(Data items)
--*--

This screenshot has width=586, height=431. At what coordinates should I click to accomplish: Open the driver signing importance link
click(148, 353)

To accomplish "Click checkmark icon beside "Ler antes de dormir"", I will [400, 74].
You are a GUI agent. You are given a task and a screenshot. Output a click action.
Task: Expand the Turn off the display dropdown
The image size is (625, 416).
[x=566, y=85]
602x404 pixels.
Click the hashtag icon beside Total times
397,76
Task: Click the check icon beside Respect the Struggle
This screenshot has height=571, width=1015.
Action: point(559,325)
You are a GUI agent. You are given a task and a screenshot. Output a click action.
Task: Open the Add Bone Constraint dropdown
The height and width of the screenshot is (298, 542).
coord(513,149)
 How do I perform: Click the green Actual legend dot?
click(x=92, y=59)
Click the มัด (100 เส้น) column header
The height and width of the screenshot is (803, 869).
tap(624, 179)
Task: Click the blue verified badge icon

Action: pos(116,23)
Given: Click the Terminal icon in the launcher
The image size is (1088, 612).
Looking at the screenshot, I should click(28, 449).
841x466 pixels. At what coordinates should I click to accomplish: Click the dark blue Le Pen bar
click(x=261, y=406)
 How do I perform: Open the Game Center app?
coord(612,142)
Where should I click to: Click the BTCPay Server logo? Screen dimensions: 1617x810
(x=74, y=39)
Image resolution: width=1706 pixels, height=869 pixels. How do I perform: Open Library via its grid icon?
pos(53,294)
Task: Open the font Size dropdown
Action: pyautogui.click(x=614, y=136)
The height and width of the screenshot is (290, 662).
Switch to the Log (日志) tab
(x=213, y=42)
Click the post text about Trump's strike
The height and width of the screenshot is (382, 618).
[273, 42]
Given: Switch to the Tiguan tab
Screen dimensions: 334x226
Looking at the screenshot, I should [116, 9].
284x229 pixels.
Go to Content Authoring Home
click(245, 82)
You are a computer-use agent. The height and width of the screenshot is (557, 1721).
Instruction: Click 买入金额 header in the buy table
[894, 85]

--*--

For each line in the data, set it down again exactly.

This screenshot has width=586, height=431. At what coordinates should I click to accomplish: Open the driver signing importance link
click(148, 353)

To accomplish "Click checkmark icon beside "Ler antes de dormir"", I will [400, 74].
You are a GUI agent. You are given a task and a screenshot. Output a click action.
Task: Expand the Turn off the display dropdown
The image size is (625, 416).
[x=566, y=85]
602x404 pixels.
Click the hashtag icon beside Total times
397,76
Task: Click the check icon beside Respect the Struggle
This screenshot has height=571, width=1015.
Action: point(559,325)
You are a GUI agent. You are given a task and a screenshot. Output a click action.
Task: Open the Add Bone Constraint dropdown
The height and width of the screenshot is (298, 542).
coord(513,149)
 How do I perform: Click the green Actual legend dot?
click(x=92, y=59)
Click the มัด (100 เส้น) column header
The height and width of the screenshot is (803, 869).
tap(624, 179)
Task: Click the blue verified badge icon

Action: pos(116,23)
Given: Click the Terminal icon in the launcher
The image size is (1088, 612).
Looking at the screenshot, I should click(28, 449).
841x466 pixels. At what coordinates should I click to accomplish: Click the dark blue Le Pen bar
click(x=261, y=406)
 How do I perform: Open the Game Center app?
coord(612,142)
Where should I click to: Click the BTCPay Server logo? Screen dimensions: 1617x810
(x=74, y=39)
Image resolution: width=1706 pixels, height=869 pixels. How do I perform: Open Library via its grid icon?
pos(53,294)
Task: Open the font Size dropdown
Action: pyautogui.click(x=614, y=136)
The height and width of the screenshot is (290, 662).
Switch to the Log (日志) tab
(x=213, y=42)
Click the post text about Trump's strike
The height and width of the screenshot is (382, 618).
[273, 42]
Given: Switch to the Tiguan tab
Screen dimensions: 334x226
Looking at the screenshot, I should [116, 9].
284x229 pixels.
Go to Content Authoring Home
click(245, 82)
You are a computer-use agent. The height and width of the screenshot is (557, 1721).
Instruction: Click 买入金额 header in the buy table
[894, 85]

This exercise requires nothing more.